University Hospital of North Staffordshire has revised plans for the rebuilt City General Hospital in Stoke, after it ran up a deficit of £15 million.

A spokesman said the changes were in keeping with government plans to transfer some patient care out of acute hospitals and into community health centres.

The cost of the new facility is expected to fall from £390 million to £300 million and the number of beds will be 1169, rather than 1295 as originally proposed.

The new hospital will be built using the Private Finance Initiative, which involves a private consortium funding the construction in return for payments over 35 years.

Earlier this month a similar scheme to rebuild Birmingham's Queen Elizabeth Hospital at a cost of £559 million was given the green light by the Treasury.

However, the Stoke plan still requires approval from the Department of Health and the Treasury.

The main hospital block and a unit housing cancer and maternity services will be built as planned, but a block which would have contained outpatient and day-case areas is to be scrapped.
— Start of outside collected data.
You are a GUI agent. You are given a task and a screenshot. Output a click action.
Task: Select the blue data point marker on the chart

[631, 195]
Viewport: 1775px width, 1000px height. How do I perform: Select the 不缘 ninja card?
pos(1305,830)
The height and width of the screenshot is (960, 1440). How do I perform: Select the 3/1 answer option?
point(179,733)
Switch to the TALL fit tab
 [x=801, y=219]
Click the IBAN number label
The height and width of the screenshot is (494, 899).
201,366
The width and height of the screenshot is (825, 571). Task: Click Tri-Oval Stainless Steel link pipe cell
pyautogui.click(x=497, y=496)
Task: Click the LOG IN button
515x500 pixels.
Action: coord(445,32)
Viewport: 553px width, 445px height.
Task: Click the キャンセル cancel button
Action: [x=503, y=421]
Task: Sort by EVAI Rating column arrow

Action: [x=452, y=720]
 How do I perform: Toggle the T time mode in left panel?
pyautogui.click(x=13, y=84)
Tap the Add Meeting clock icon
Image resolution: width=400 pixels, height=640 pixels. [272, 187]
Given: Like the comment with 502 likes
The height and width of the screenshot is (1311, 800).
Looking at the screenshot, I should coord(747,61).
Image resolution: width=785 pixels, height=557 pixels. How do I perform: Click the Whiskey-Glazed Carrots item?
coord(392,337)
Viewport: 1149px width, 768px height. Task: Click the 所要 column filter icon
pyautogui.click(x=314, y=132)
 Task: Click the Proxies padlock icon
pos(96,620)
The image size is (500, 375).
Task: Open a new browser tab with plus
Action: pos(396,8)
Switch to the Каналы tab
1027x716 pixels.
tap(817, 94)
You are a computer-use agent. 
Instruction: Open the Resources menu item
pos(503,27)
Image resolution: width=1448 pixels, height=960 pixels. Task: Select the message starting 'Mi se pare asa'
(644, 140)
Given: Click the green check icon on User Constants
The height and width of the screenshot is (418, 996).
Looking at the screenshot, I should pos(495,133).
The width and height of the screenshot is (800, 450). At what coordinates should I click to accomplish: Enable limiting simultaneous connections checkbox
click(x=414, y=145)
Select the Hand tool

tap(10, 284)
Instead, many outpatient appointments will be transferred into community settings in GP surgeries and clinics.

Reductions in planned staffing levels mean that some car parks will also be reduced in size, cutting costs further.

Antony Sumara, the hospital's chief executive, said: "The new hospital development will still be substantial and will be very impressive compared to what we have now."

Stoke MP Joan Walley (Lab Stoke North) backed the changes. She said: "It is absolutely critical now that it gets an early decision so the work can go ahead."